» Passage for review:
┌──

South Australia's premier just let rip at the federal energy minister standing next to him on live TV

Awkward. Picture: ABC

As political bunfights go, fans of the genre probably haven’t seen anything like today’s media conference between South Australian premier Jay Weatherill and federal energy minister Josh Frydenberg since the Love Actually scene in which Hugh Grant as the British PM gets stuck into Billy Bob Thornton’s US president.

Two days after Weatherill released an energy plan that Frydenberg immediately criticised and called “an admission of failure”, the state premier stood beside the federal minister and let rip at him for “trash-talking SA’s leadership in renewable technology” and having “the gall to stand here next to a renewable energy project and pretend it is happy families”.

Frydenberg was in Adelaide for the launch of an AGL renewable energy project using household batteries, supported by the Commonwealth. Weatherill was apparently initially left off the invite list, but scored a last minute seat.

The federal minister took his chance to berate the premier who “has a big job to do to explain to the South Australia people why, on his watch, the lights went out, not once, not twice, not three times but four times” and why power costs more in the state.

“Coming into this to crash tackle us at this announcement where he hasn’t put any money into this important initiative, which the Commonwealth and AGL have, just shows you, unfortunately, how desperate he is,” he said.

The premier then took a verbal baseball bat to the federal minister and Turnbull government, which today announced plans for a $2 billion upgrade to the Snowy Hydro system that will take several years to complete.

That proposal added to Weatherill’s anger, who called it a “$2 billion insult today where money is being spent to keep the lights on in Sydney at a time when we’re facing energy shortages over the coming summer”.

The SA premier, who faces re-election in 12 months after Labor has been in power for 15 years, returned serve on the Commonwealth’s Snowy plan as a “white knuckled panic about national energy policy”.

“It’s a $2 billion admission that the national energy market has broken and there needs to be public investments to actually fix it up,” he said.

“We’re not going to wait four to seven years though to invest in some Snowy hydro.”

Frydenberg said today’s announcements, which included a the world’s largest residential virtual power plant (VPP), a $20 million 5MW project in Adelaide installed by AGL, showed the government was “focused on renewables, we are focused on storage”.

That comment was enough for red mist to descend on Weatherill. Standing shoulder-to-shoulder with Frydenberg, who looked straight ahead and rolled his tongue around his mouth as Weatherill let fly, the premier said that it was “a little galling standing next to a man that’s been standing up with his prime minister bagging South Australia at every step of the way over the last six months”.

“Him suggesting that we want to work together is a disgrace. The way in which your government has treated our state is the most anti-South Australian government we have seen from a Commonwealth government in living memory.”

└──

» Information supplied:

┌──

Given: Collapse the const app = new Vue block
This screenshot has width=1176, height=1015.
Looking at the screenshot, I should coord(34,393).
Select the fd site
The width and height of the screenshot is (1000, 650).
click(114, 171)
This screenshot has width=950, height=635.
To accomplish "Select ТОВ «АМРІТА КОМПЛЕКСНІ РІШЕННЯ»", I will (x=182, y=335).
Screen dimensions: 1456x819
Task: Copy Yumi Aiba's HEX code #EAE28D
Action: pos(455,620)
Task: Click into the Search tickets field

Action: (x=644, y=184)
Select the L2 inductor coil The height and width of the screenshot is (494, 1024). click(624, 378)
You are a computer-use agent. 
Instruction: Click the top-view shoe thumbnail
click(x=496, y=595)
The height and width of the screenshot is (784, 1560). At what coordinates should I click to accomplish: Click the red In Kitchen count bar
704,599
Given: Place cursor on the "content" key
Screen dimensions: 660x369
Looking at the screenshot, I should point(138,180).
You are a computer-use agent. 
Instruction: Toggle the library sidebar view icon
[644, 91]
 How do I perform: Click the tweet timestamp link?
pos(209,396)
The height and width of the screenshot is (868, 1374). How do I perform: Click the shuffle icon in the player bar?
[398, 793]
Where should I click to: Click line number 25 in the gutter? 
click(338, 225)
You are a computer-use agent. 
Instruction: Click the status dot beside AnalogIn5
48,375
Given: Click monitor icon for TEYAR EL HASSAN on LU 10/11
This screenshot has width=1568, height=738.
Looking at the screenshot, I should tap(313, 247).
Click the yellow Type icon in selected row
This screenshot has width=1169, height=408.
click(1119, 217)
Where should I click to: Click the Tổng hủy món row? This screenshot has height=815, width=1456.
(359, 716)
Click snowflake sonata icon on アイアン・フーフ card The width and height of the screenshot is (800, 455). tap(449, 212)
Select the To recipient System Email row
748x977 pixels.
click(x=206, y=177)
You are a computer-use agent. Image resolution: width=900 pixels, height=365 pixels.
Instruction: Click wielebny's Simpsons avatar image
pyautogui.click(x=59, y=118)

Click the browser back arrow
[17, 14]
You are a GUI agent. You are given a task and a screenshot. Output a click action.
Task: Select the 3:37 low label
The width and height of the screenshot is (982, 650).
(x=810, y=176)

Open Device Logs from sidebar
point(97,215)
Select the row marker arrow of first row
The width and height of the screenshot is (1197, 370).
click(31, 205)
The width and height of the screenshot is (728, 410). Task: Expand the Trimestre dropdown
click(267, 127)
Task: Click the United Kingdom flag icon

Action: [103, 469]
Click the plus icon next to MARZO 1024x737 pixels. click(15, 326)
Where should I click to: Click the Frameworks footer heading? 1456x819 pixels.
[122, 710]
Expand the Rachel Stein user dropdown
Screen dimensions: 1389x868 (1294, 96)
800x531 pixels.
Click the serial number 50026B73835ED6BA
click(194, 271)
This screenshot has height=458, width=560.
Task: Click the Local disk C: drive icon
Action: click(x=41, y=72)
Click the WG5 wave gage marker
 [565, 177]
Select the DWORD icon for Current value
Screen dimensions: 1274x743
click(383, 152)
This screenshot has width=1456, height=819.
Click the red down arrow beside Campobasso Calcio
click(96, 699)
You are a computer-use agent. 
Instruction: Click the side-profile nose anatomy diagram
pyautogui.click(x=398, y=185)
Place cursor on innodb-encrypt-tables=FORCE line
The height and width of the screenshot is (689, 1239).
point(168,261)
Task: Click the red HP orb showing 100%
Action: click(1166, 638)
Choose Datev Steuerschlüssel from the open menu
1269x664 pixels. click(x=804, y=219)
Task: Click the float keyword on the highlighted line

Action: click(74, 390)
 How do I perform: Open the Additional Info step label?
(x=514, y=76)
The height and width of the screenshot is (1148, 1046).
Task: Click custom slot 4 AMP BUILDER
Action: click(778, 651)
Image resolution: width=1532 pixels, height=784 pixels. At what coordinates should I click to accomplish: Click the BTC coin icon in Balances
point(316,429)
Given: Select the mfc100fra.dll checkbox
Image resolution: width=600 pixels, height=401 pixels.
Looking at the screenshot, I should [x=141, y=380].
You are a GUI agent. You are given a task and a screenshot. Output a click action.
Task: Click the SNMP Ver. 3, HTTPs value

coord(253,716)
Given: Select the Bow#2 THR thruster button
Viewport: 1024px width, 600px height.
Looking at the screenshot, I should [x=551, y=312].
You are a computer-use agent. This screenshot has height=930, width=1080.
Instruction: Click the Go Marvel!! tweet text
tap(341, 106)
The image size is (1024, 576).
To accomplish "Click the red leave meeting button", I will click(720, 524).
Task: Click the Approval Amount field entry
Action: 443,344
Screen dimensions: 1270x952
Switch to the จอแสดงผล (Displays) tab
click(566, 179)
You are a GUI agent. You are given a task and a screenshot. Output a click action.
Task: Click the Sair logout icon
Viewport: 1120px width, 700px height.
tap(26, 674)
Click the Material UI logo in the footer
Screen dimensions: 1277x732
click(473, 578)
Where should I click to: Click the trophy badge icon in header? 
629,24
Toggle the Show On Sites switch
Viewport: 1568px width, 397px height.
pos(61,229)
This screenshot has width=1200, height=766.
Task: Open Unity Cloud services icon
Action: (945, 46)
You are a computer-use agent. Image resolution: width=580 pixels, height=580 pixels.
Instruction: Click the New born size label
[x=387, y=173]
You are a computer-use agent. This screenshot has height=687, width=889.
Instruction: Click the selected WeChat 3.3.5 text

└──

» Exercise objective: Rewrite the article from "As political bunfights" through "Thornton’s US president.", putting "press conference" in place of "media conference".

» Response to the task:
As political bunfights go, fans of the genre probably haven’t seen anything like today’s press conference between South Australian premier Jay Weatherill and federal energy minister Josh Frydenberg since the Love Actually scene in which Hugh Grant as the British PM gets stuck into Billy Bob Thornton’s US president.